Paul Goble
Staunton,
Oct. 18 – Voters in the 39 regions of the Russian Federation where elections
were held in September for regional legislatures gave fewer votes to United
Russia and the LDPR but more to the KPRF, Just Russia and a variety of other
parties. As a result, more of the latter saw their candidates elected,
Stanislav Andreychuk of the Golos organization says.
That
means both that these legislatures will be more politically diverse during
their five-year terms and that the number of parties which will be able to
nominate candidates for the Duma and other offices without collecting
signatures has also increased (ridl.io/ru/v-regiony-vernulos-politicheskoe-raznoobrazie/).
According
to Andreychuk, this “will definitely lead to the revival of public politics in
many regions, even if not in the whole country.” But at the same time, it will
likely mean that Moscow and Untied Russia will adopt strategies designed to
limit the impact of the electoral victories at this level of opposition
parties. That too may add to politics at the regional level.
While
the Duma elections attracted vastly more attention, these changes at the
regional level where new legislatures “were elected in 39 regions where almost
half (45.5 percent) of the country’s voters reside” matter importantly,
highlighting the importance of federal structures even as the Kremlin works
against them.
Andreychuk
says there are “three types of regions in Russia,” as far as elections are concerned:
“’electoral sultanates,’ in which official vote tabulations have nothing to do
with reality … regions with a relatively fair vote count, and regions that are
somewhere in between. In his Ridl article, he focuses only on the second
and third groups.
In
these elections, 15 different political parties were registered, but only three
had party lists in all 39 – United Russia, KPRF, and A Just Russia – For Truth.

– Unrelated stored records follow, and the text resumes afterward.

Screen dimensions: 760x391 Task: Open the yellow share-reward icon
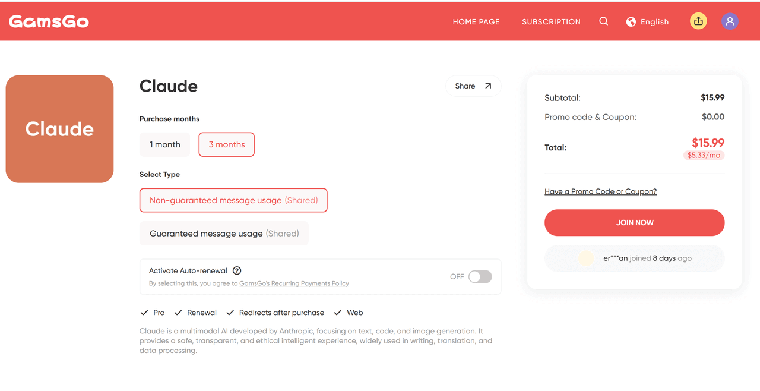[x=698, y=21]
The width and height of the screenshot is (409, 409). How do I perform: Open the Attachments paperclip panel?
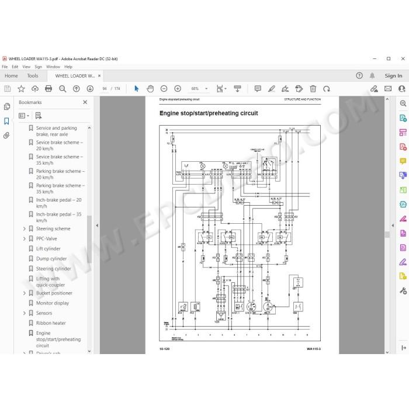pos(6,136)
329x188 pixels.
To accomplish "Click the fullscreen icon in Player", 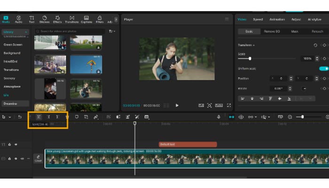I will (229, 105).
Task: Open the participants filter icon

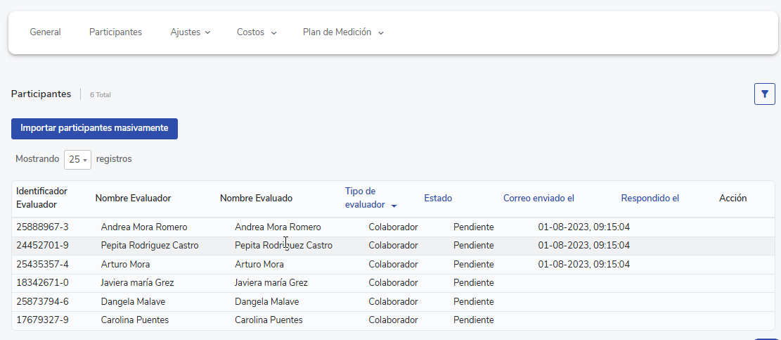Action: point(764,94)
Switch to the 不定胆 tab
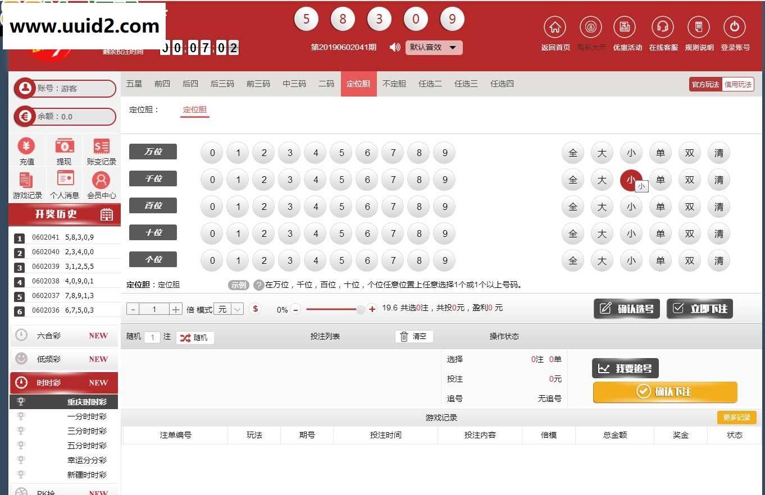765x495 pixels. tap(394, 83)
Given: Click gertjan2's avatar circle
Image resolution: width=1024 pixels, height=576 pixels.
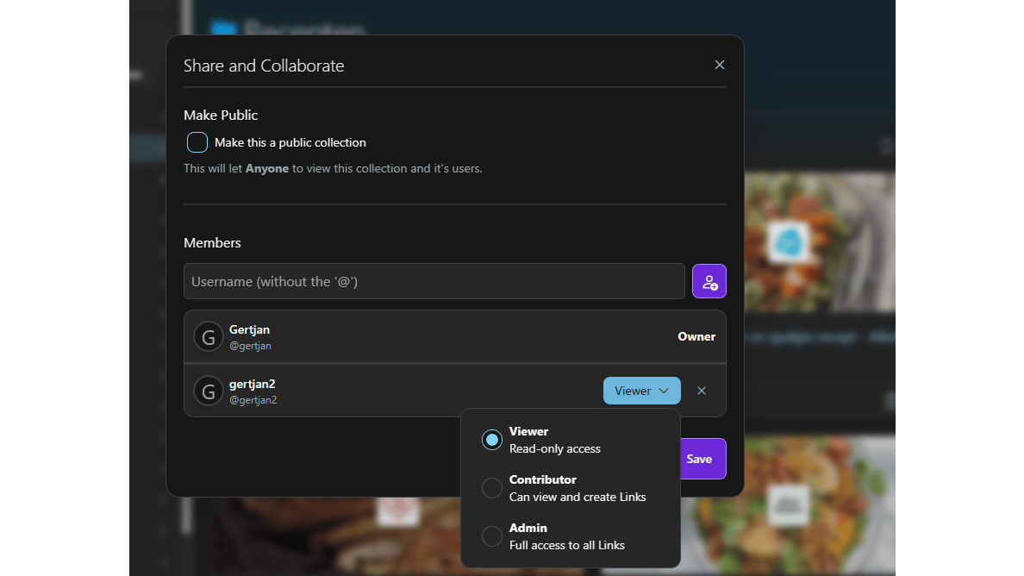Looking at the screenshot, I should point(209,391).
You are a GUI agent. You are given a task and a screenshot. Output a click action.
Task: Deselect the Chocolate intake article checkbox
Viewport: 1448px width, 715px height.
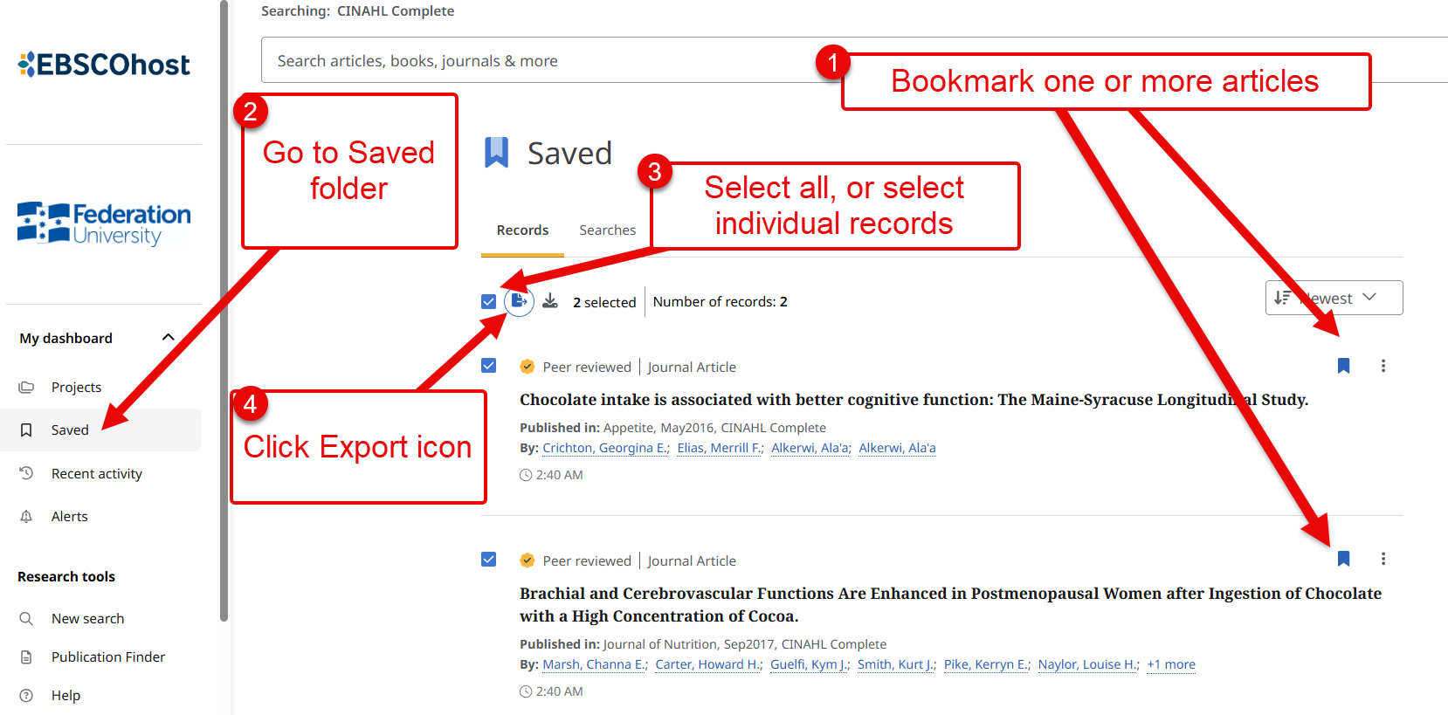tap(488, 365)
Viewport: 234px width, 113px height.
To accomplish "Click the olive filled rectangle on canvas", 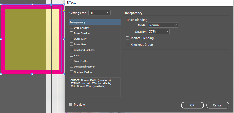I will click(25, 39).
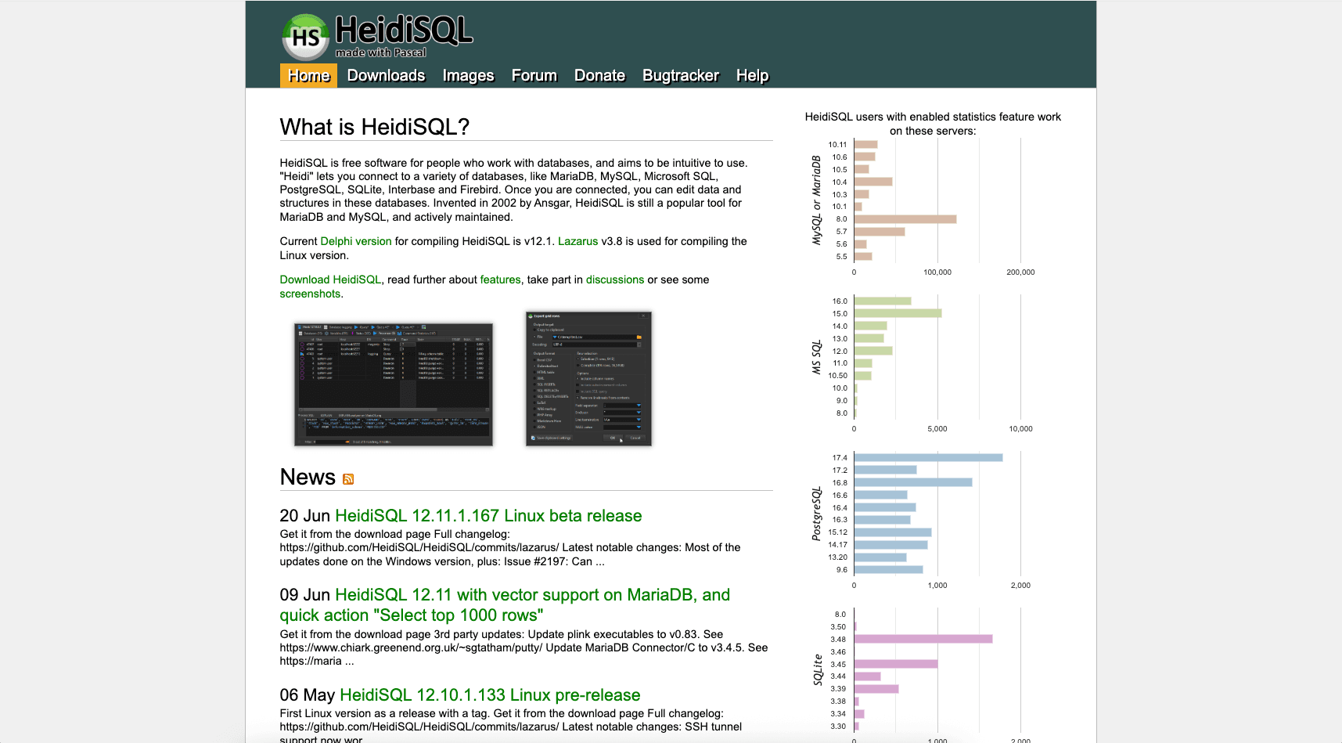Go to the Downloads page
The height and width of the screenshot is (743, 1342).
[386, 76]
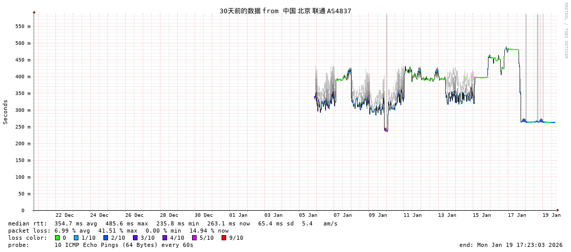The height and width of the screenshot is (252, 571).
Task: Click the graph title mentioning AS4837
Action: [285, 11]
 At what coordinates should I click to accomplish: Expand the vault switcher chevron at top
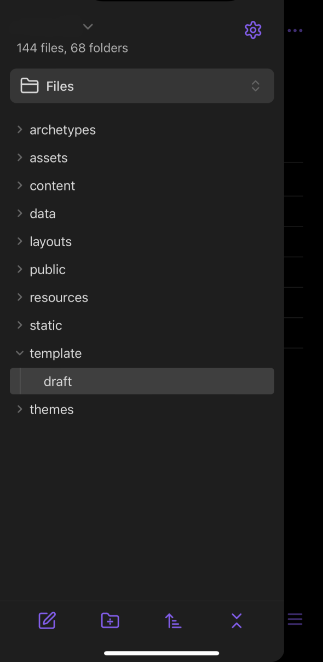tap(88, 26)
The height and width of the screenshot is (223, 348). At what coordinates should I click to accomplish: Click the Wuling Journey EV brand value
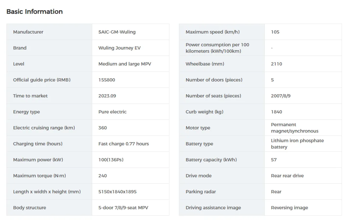click(x=119, y=48)
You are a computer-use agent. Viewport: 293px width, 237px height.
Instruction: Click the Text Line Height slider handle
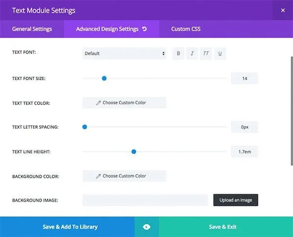point(134,151)
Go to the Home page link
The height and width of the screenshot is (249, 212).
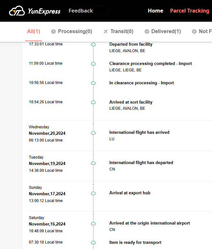tap(155, 11)
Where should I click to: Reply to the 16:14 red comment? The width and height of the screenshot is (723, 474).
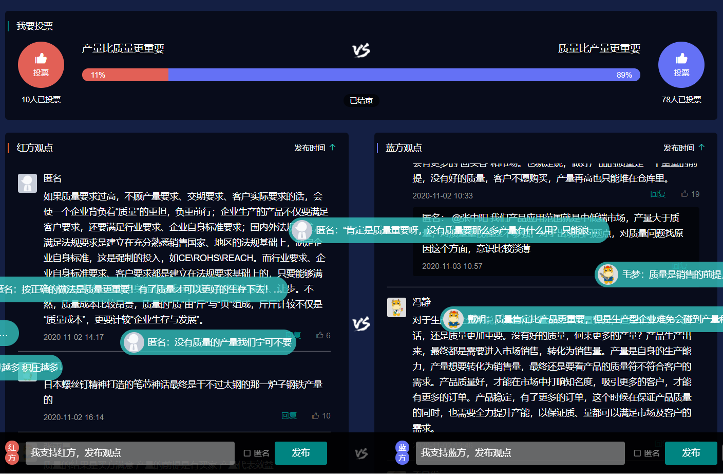(x=289, y=415)
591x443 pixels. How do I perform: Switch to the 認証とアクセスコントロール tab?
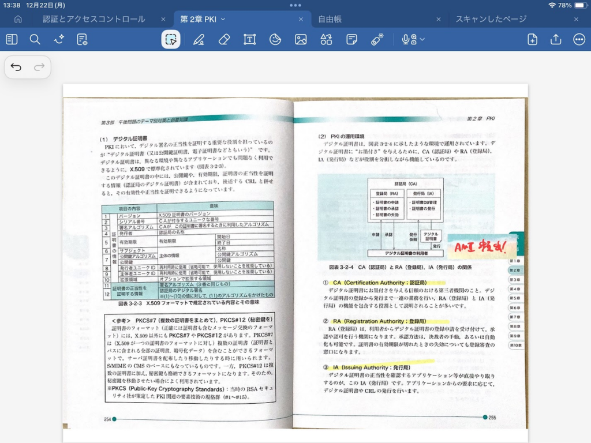(93, 19)
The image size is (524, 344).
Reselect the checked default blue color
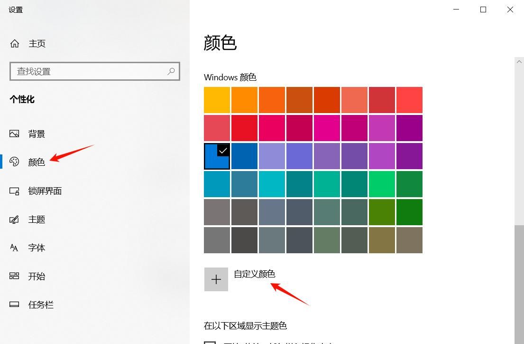[x=217, y=156]
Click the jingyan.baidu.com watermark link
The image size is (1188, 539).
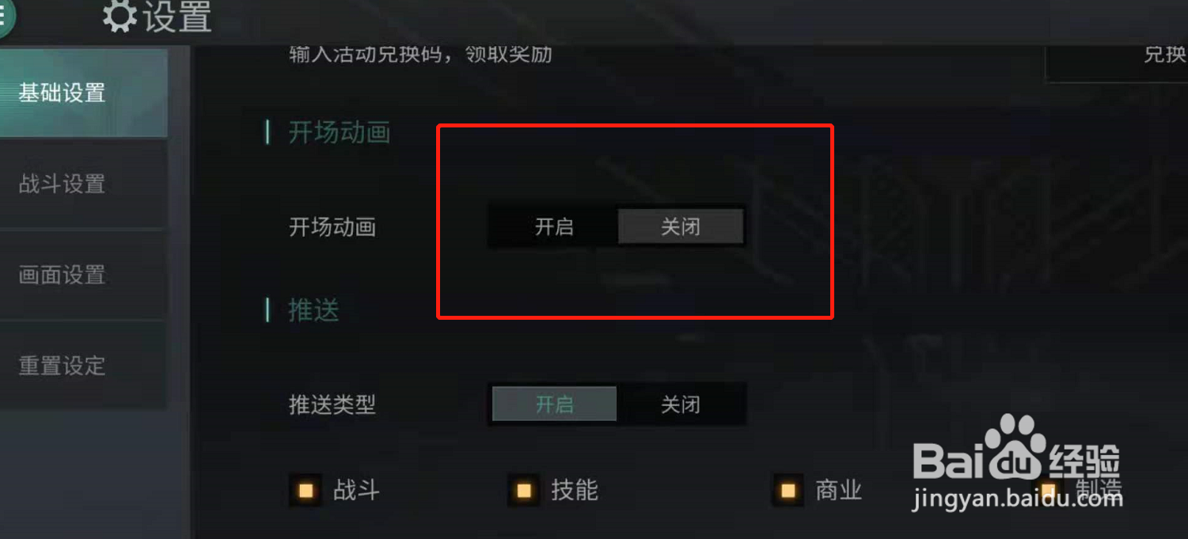[1017, 499]
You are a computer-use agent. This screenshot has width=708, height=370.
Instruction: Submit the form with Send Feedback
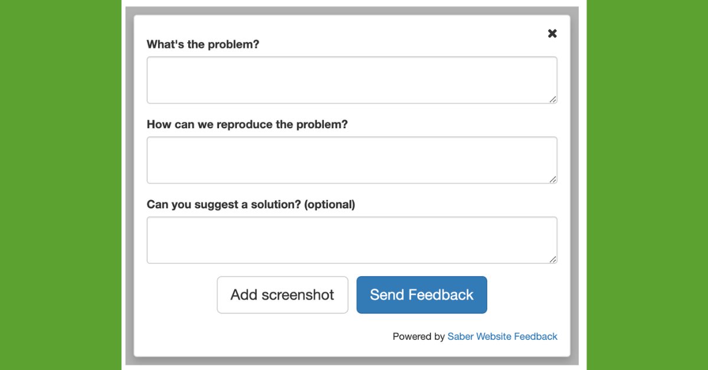422,295
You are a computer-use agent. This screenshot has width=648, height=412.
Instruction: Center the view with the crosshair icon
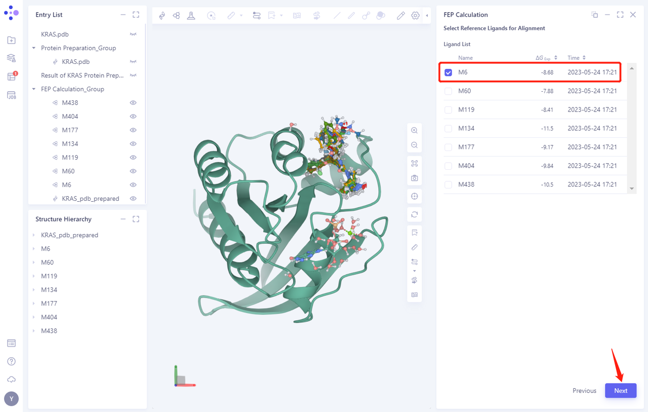click(414, 197)
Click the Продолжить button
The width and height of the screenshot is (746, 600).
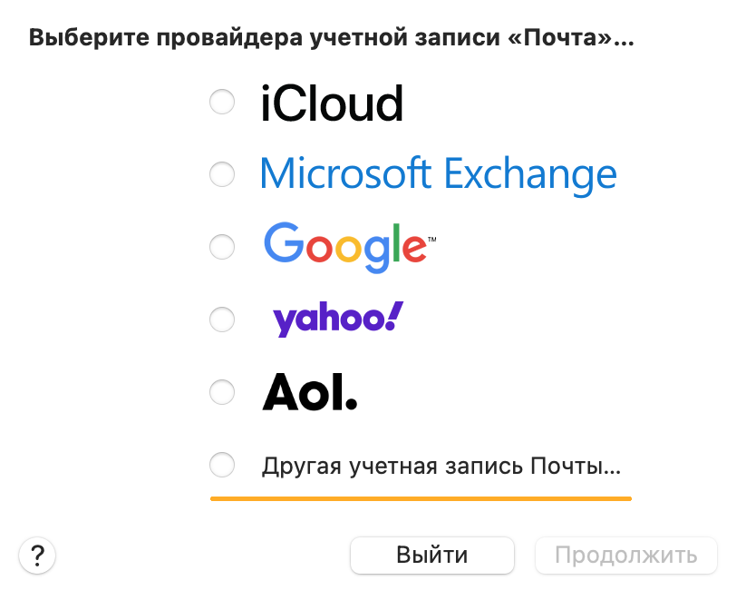pos(626,556)
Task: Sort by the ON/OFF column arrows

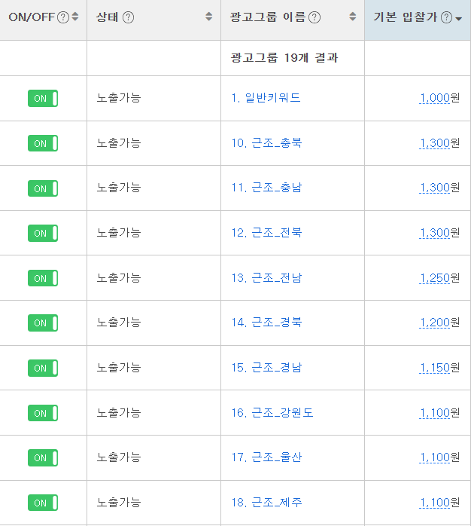Action: 75,17
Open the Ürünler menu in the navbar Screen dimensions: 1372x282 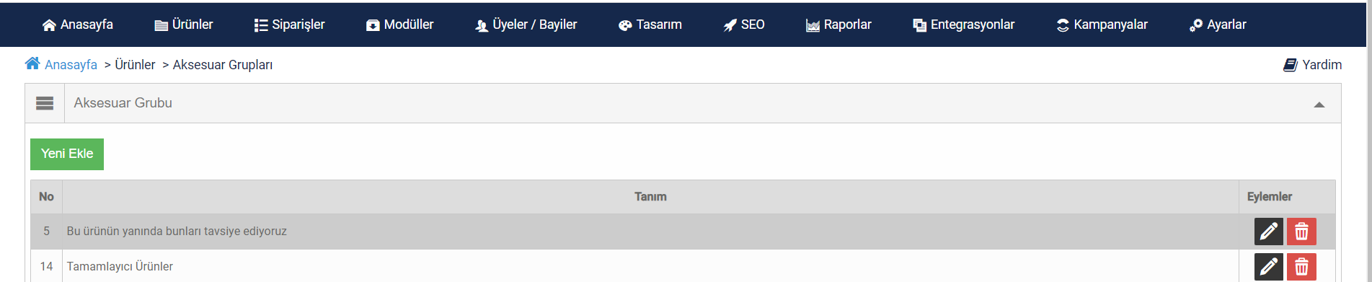point(184,25)
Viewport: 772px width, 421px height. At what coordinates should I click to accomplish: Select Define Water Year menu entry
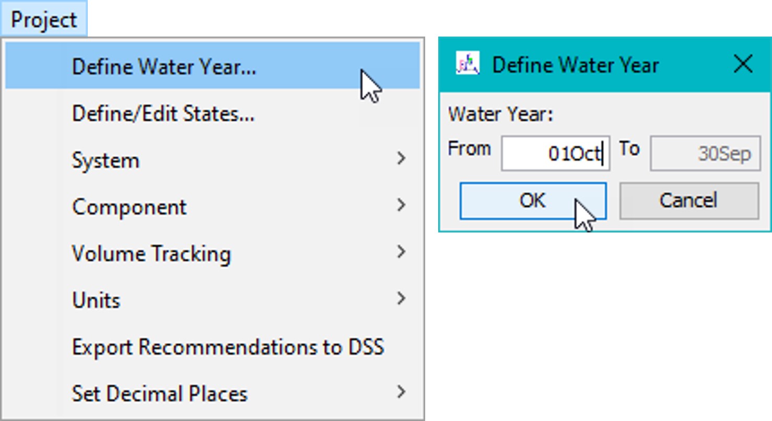(164, 66)
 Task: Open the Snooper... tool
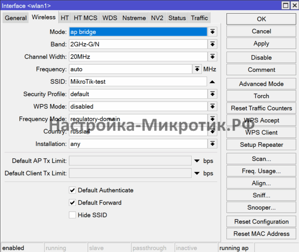click(x=261, y=208)
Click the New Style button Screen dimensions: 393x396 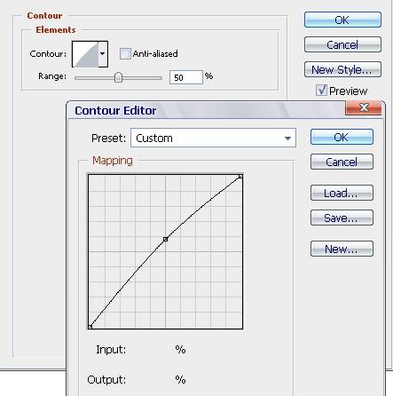(x=342, y=69)
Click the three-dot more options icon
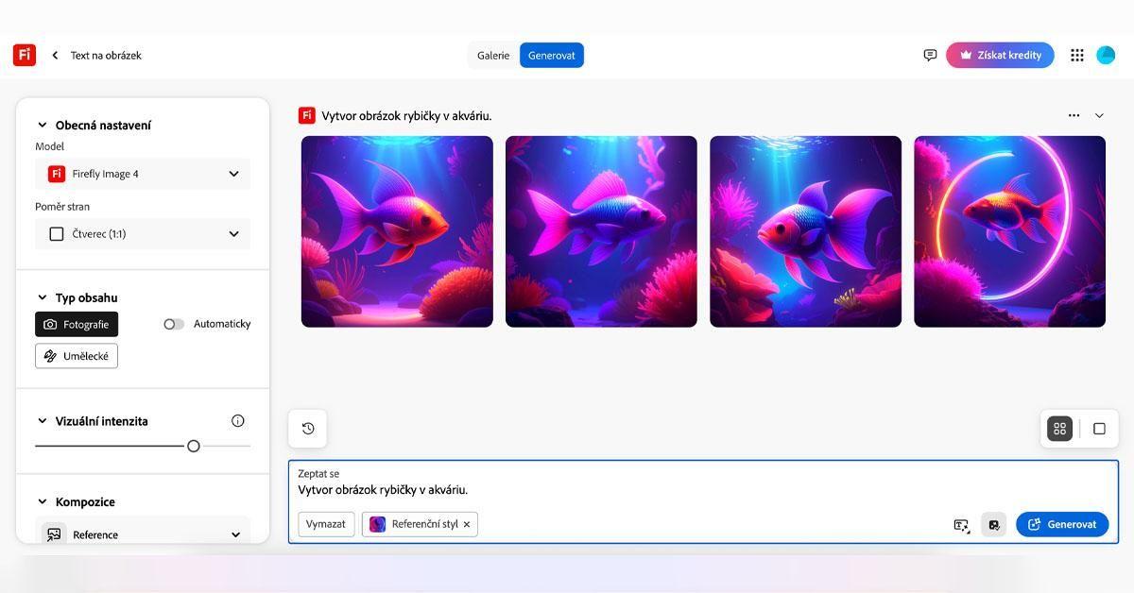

“Regionally, the competition ranged from three party lists in Chechnya to 11 in
Karelia and Samara Oblast, the analyst says.
In
the regional contests, United Russia suffered “serious losses,” with its total
vote falling 3.6 percent even though the number of voters increased. But “the
most devastating loss this year [in regional voting] was suffered by the LDPR:
its support fell by 40 percent.” Yabloko also lost ground and is now little
more than a regional party near the center of the country.
The
big winners were the parties on the left: KPRF and its allies and A Just
Russia. Indeed, if one takes fraud into consideration, the left approached the
size of United Russia in a large number of places, something the Kremlin’s
political technologists can be counted on to try to counter administratively
and perhaps politically.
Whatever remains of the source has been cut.